Improving Layout Performance

Layout performance reporting allows users to review machine errors on pages matched to a given layout version for a Structured document. This can help users understand whether changes should be made to field definitions to improve automation and transcription performance.

For example, consider a field with a Numeric data type but whose values commonly contain letters. If an iteration of that field is sampled for QA, the QA process will likely score the machine’s transcription of that field as a machine error.

By comparing the machine’s response, the correct response as per QA, the field configuration, and the field crop, a user may observe that the data type chosen for that field is a poor fit for its likely values and edit the field definition. This will help to improve the machine’s accuracy and increase automation for future pages.

Example findings and improvements

Below are a few other example layout performance findings and descriptions of what improvements can be made from those findings:

  • As described in the section overview, consider changing a field’s data type if machine errors are often missing or incorrectly transcribing characters. For example, if a field is configured to use the Numeric data type, but errors show the machine transcribing an “S” as “5”, consider changing the data type to one that allows for letters.

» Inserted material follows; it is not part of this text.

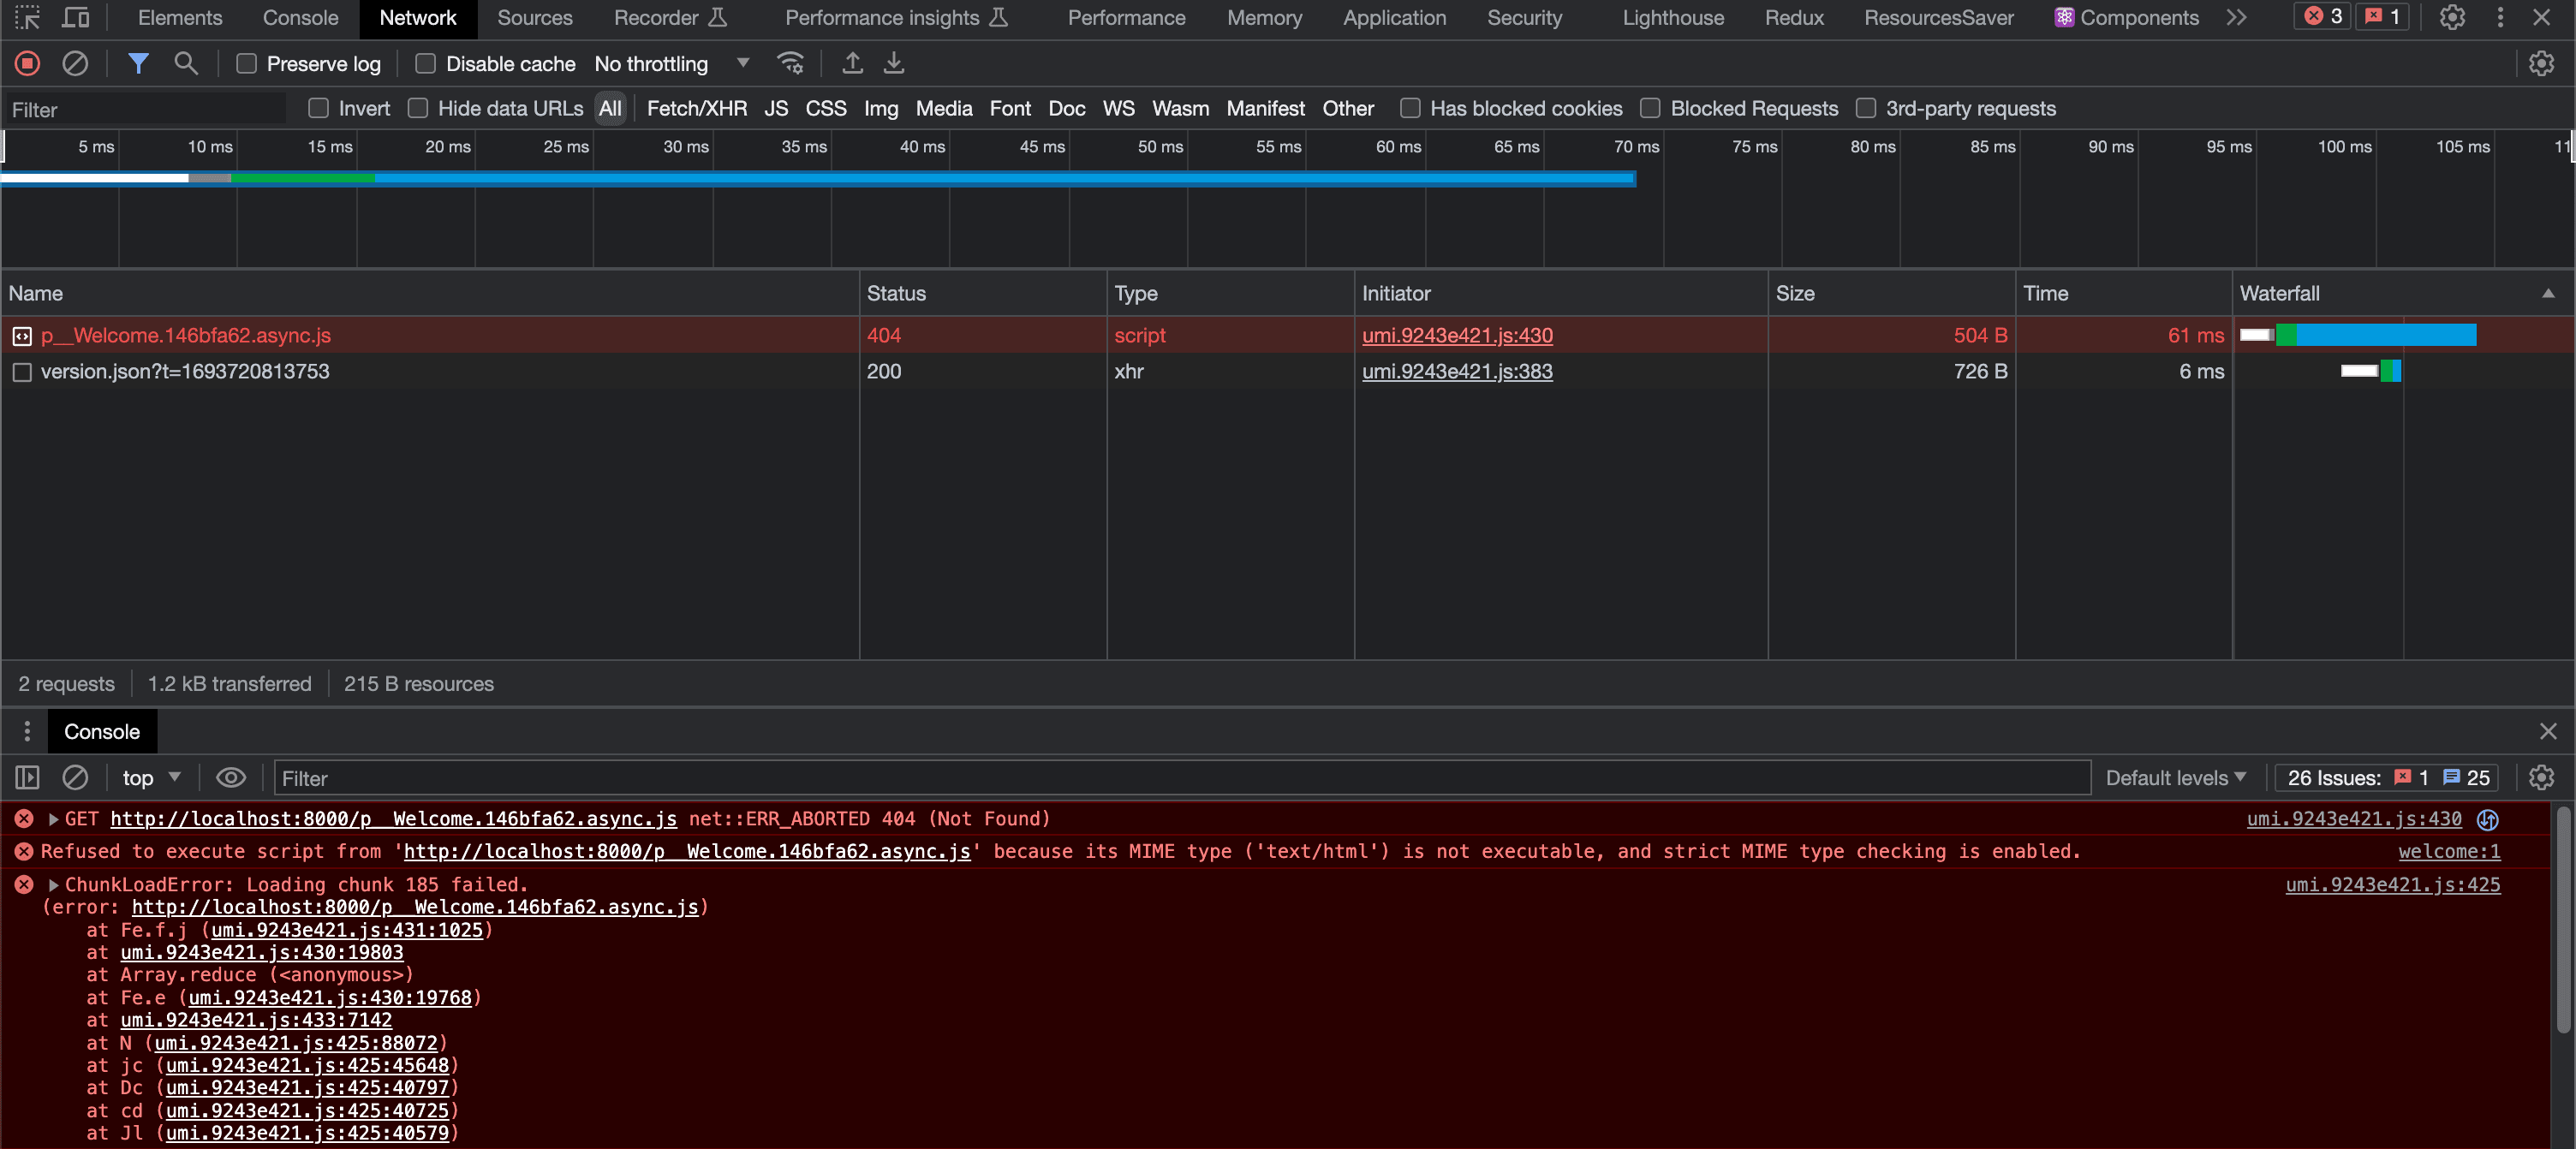
Task: Open the No throttling dropdown
Action: tap(672, 64)
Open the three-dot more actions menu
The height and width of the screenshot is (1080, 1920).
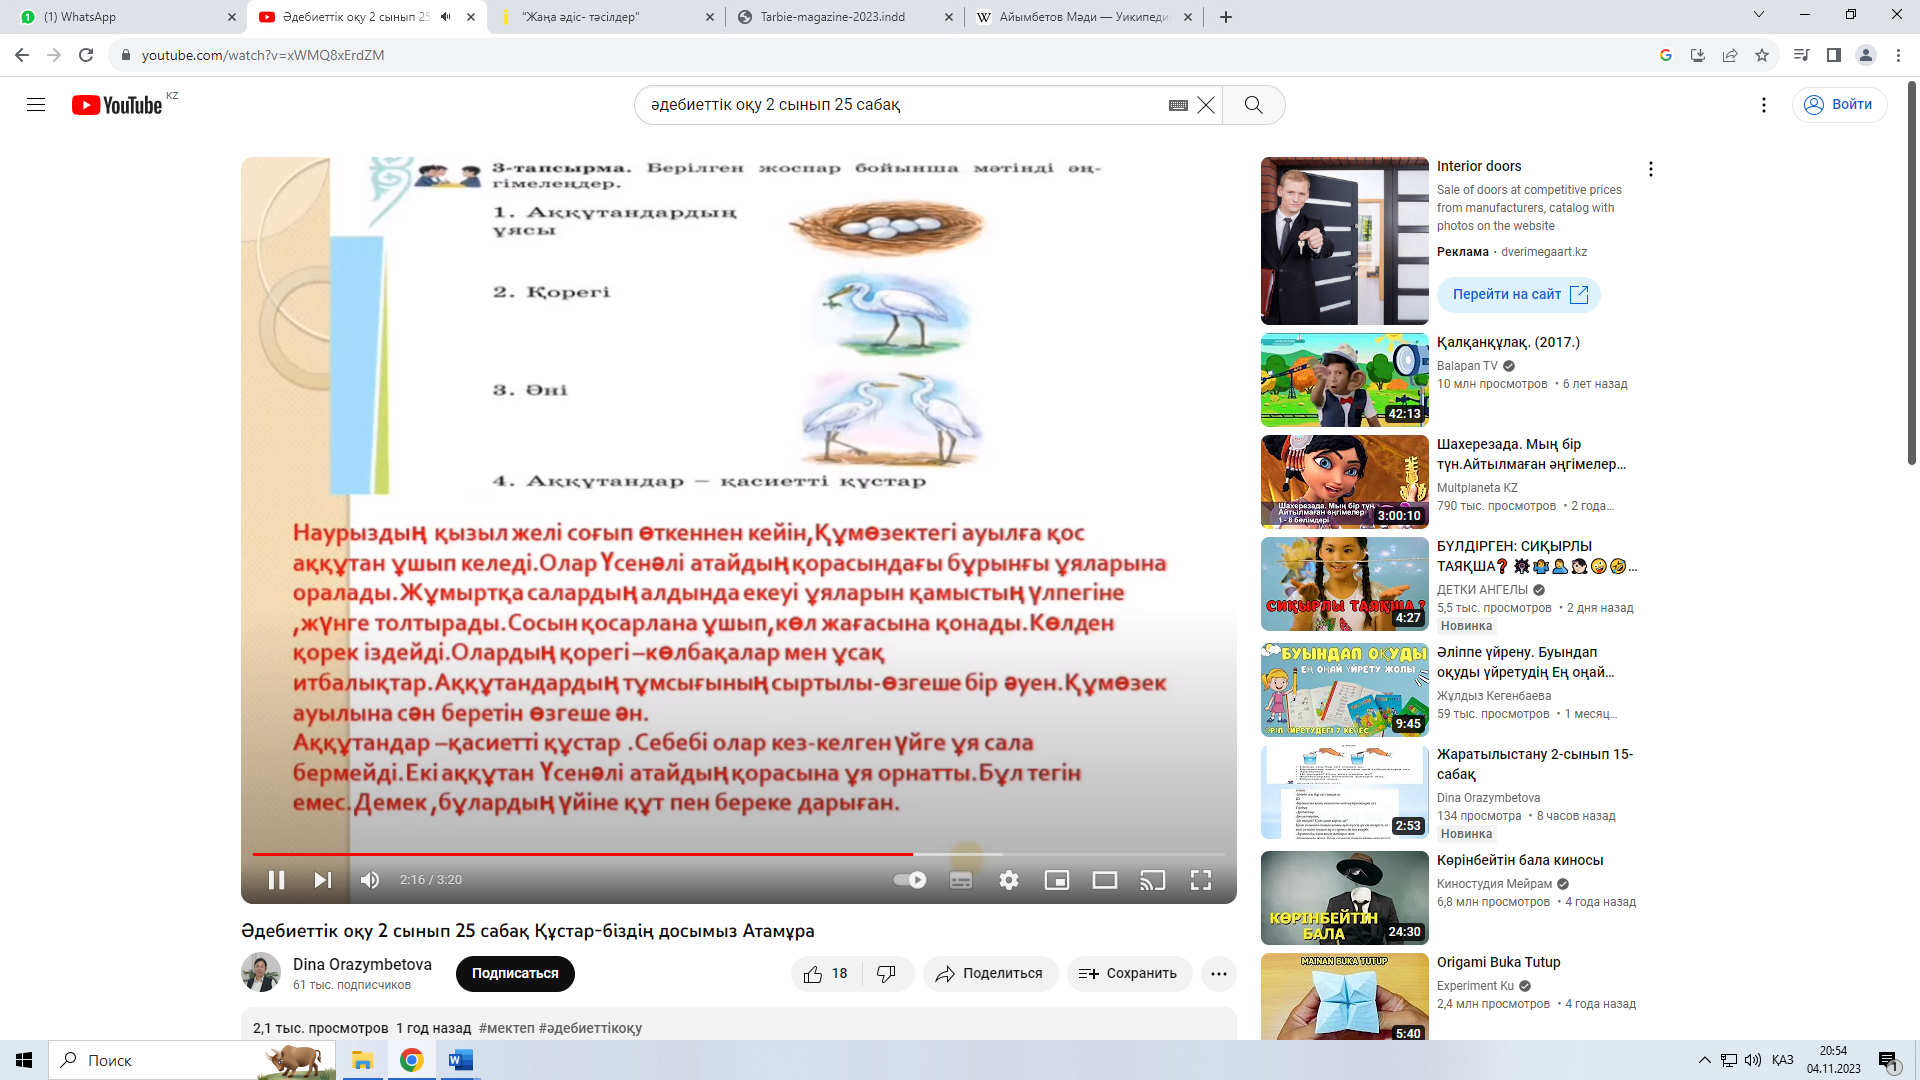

  • If pre-printed slashes, dashes, dots, and so on are often left out by the machine but included by human keyers, ensure the dropout setting is disabled for the field.

  • For errors on larger fields, review the size and appearance of the field crop and ensure that the multiline setting is enabled if multiple lines of text are often present.

  • The recommended document resolution for optimal scanning results is 200 dpi. If the resolution is below 200 dpi, you may still achieve high levels of accuracy and automation, but 200 dpi will ensure more accurate and more automated results.

  • If characters at the end of a value are often missing from the machine’s transcription but included by human keyers, the bounding box size may need to be extended in order to accommodate the full value of the field.